The use of gifts is a common way to show appreciation in China as is the case in most Asian cultures. Gifts that are representative of the interests of both the giver and the Chinese recipient are usually highly appreciated. Chuah, Hoffmann and Larner (2014) recommend giving items that are synonymous with the givers country of origin but customized with Chinese characters. However some items are associated with bad luck such as clocks and the number four. The authors also mention the spirit of reciprocity as a core principle of Chinese giving, therefore expensive gifts are discouraged as the recipient may suffer embarrassment if they are unable to respond in kind.

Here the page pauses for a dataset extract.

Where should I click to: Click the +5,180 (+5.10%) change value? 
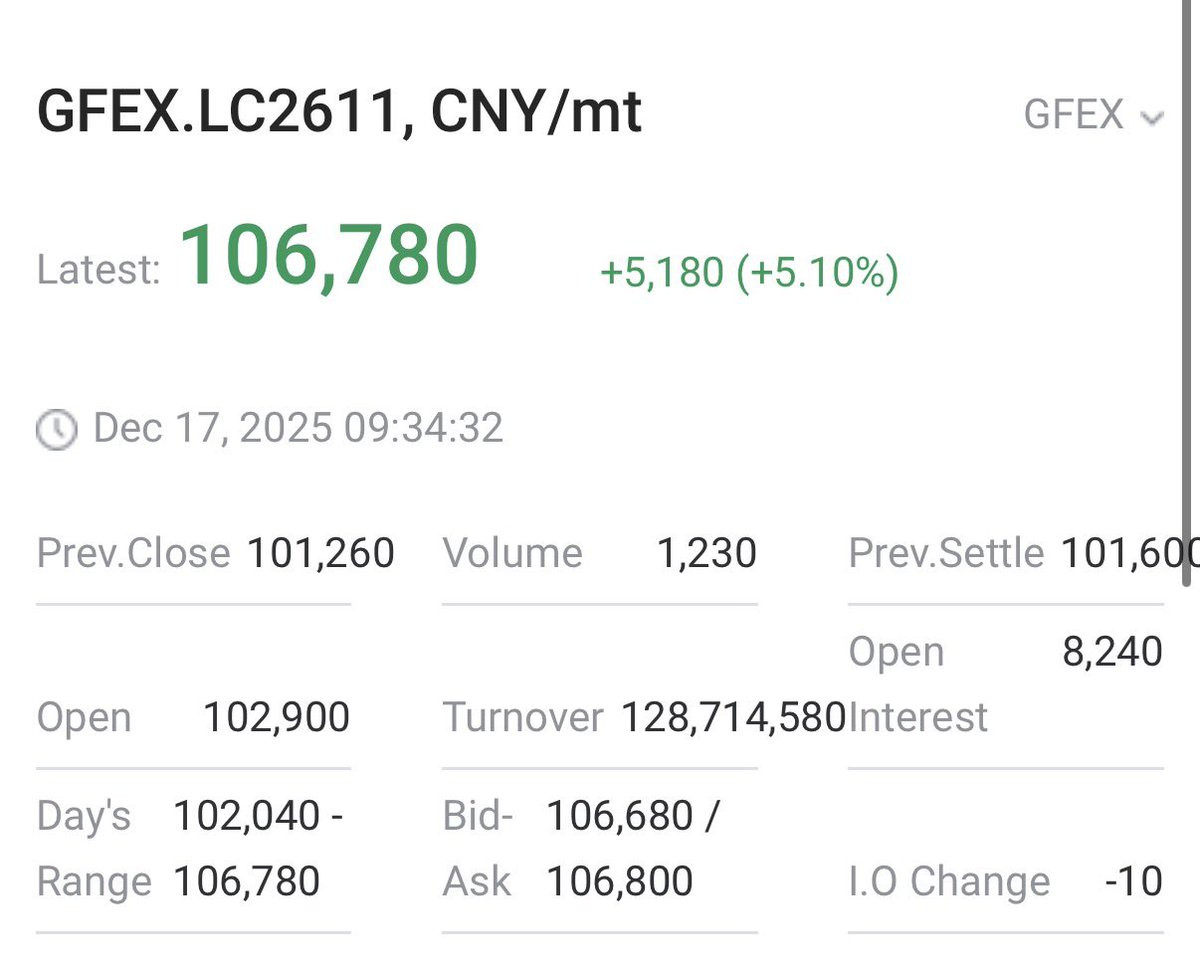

Partnerships and Partnering

Business partnering with foreign investors in China is a fairly recent development in China. Until the amendment of the Chinese Partnership Law in 2007, Chinese individuals had to be part of foreign invested business partnerships within the country. Foreigners seeking partnerships in some industries may require special approval from relevant government agencies aside from the usual process that involves registering with a local branch of the State Administration of Industry and Commerce (Chan and Shing, 2016). Whereas they were previously frowned upon under the protectionist Chinese economic policies, foreigner-invested partnerships are now actively encouraged by the government particularly in cases where the foreign party possesses advanced technology or management experience. A 2015 study by PWC paints a grim reality for foreigners seeking partnerships in China, with 58% of alliances failing to reach their objectives (PWC, 2015). This hurdle is attributable to a raft of challenges identified in the study. First, Chinese respondents express displeasure at the perceived reluctance among foreign investors to share resources and capabilities. Such reservations were less common with the non-Chinese partners but it often lead to a breakdown of trust early in the partnering process. Secondly, selecting a partner particularly in restricted industries presented a huge challenge. Factors such as good reputation, legal standing and alignment of strategies and goals are critical universal qualities that are sought after when selecting a partner. For investors in the automotive industry where partnerships are restricted to state owned entities, such qualities may be extremely limited among legally qualified parties.  Another major challenge involves running of the joint venture. Shifting strategic alignment, control agreements, profit sharing and termination present significant hurdles to the longevity of Sino-foreigner partnerships (PWC, 2015). Firth, Lin and Zou (2010) encourage foreign partners to be involved in operations, manage diversities in culture and values, and to be open to conflict resolution early in the process in order to make headway in their Chinese partnerships.

Conclusion

Cross-cultural business present a challenging hurdle to all parties involved. Owing to vast cultural and value-based disparities, western investors approach business negotiations in a very different manner to their Chinese counterparts. While the Chinese value patient and non-confrontational negotiations, western negotiators are used to a more aggressive and incentivized approach. Without proper understanding of these disparities, foreign investors looking to score contracts and partnerships in China are unlikely to succeed. Chinese laws on bidding and tendering have changed dramatically in recent years to reflect China’s increasing openness to foreign input in the economy. Various subtle negotiating techniques such as conflict resolution, concession making and incentivization are particularly effective when negotiating with the Chinese.